Competition information: https://www.kaggle.com/competitions/llm-prompt-recovery/overview

The goal of this competition is to recover the LLM prompt that was used to transform a given text. We are given original sample text and a rewritten text and we need to determine the prompt that was used to cobvert the original text to rewritten text. 

In [1]:
# imports 

import pandas as pd
import numpy as np
import random

In [2]:
# loading the data 

movie_plots = pd.read_csv('/kaggle/input/wikipedia-movie-plots/wiki_movie_plots_deduped.csv')

In [3]:
movie_plots.head() # view data

Unnamed: 0,Release Year,Title,Origin/Ethnicity,Director,Cast,Genre,Wiki Page,Plot
0,1901,Kansas Saloon Smashers,American,Unknown,,unknown,https://en.wikipedia.org/wiki/Kansas_Saloon_Sm...,"A bartender is working at a saloon, serving dr..."
1,1901,Love by the Light of the Moon,American,Unknown,,unknown,https://en.wikipedia.org/wiki/Love_by_the_Ligh...,"The moon, painted with a smiling face hangs ov..."
2,1901,The Martyred Presidents,American,Unknown,,unknown,https://en.wikipedia.org/wiki/The_Martyred_Pre...,"The film, just over a minute long, is composed..."
3,1901,"Terrible Teddy, the Grizzly King",American,Unknown,,unknown,"https://en.wikipedia.org/wiki/Terrible_Teddy,_...",Lasting just 61 seconds and consisting of two ...
4,1902,Jack and the Beanstalk,American,"George S. Fleming, Edwin S. Porter",,unknown,https://en.wikipedia.org/wiki/Jack_and_the_Bea...,The earliest known adaptation of the classic f...


In [4]:
movie_plots['Plot'][1] # view data

"The moon, painted with a smiling face hangs over a park at night. A young couple walking past a fence learn on a railing and look up. The moon smiles. They embrace, and the moon's smile gets bigger. They then sit down on a bench by a tree. The moon's view is blocked, causing him to frown.

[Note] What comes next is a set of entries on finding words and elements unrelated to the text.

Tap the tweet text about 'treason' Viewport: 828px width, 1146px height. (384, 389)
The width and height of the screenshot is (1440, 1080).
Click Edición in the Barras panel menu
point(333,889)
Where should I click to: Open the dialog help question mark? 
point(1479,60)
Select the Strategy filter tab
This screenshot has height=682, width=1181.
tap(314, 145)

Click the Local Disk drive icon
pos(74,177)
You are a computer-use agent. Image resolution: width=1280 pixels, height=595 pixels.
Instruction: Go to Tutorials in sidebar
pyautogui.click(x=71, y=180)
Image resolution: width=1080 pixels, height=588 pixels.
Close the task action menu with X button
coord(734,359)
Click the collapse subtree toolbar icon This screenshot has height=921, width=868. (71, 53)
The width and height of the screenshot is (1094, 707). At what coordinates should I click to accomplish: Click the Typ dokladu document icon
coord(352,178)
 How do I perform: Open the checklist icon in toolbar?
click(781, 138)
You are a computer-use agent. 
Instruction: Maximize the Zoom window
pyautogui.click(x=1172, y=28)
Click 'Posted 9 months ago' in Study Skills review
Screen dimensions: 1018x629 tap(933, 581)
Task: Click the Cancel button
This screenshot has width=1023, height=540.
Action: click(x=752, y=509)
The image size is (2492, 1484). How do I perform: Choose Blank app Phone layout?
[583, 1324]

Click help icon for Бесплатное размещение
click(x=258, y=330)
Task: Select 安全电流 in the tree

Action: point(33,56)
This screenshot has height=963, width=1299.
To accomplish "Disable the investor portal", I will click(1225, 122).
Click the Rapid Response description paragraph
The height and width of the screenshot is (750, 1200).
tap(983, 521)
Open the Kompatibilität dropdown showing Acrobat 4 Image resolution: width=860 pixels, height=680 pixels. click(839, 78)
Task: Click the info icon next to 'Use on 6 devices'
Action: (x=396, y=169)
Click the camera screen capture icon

In the last scene, the man fans the woman with his hat because the moon has left the sky and is perched over her shoulder to see everything better."

In [5]:
movie_plots['Plot'].str.len().max() # get the maximum length of string

36773

In [6]:
# Truncate texts to 8192 words

df = movie_plots['Plot'].apply(lambda x: x[:8192]) 

In [7]:
# sample 10 texts from data

df = df.sample(10)

In [8]:
# Setup the environment
!pip install -q -U immutabledict sentencepiece 
!git clone https://github.com/google/gemma_pytorch.git
!mkdir /kaggle/working/gemma/
!mv /kaggle/working/gemma_pytorch/gemma/* /kaggle/working/gemma/

import sys 
sys.path.append("/kaggle/working/gemma_pytorch/") 
from gemma.config import GemmaConfig, get_config_for_7b, get_config_for_2b
from gemma.model import GemmaForCausalLM
from gemma.tokenizer import Tokenizer
import contextlib
import os
import torch

# Load the model
VARIANT = "2b-it" 
MACHINE_TYPE = "cuda" 
weights_dir = '/kaggle/input/gemma/pytorch/2b-it/2' 

@contextlib.contextmanager
def _set_default_tensor_type(dtype: torch.dtype):
  """Sets the default torch dtype to the given dtype."""
  torch.set_default_dtype(dtype)
  yield
  torch.set_default_dtype(torch.float)

model_config = get_config_for_2b() if "2b" in VARIANT else get_config_for_7b()
model_config.tokenizer = os.path.join(weights_dir, "tokenizer.model")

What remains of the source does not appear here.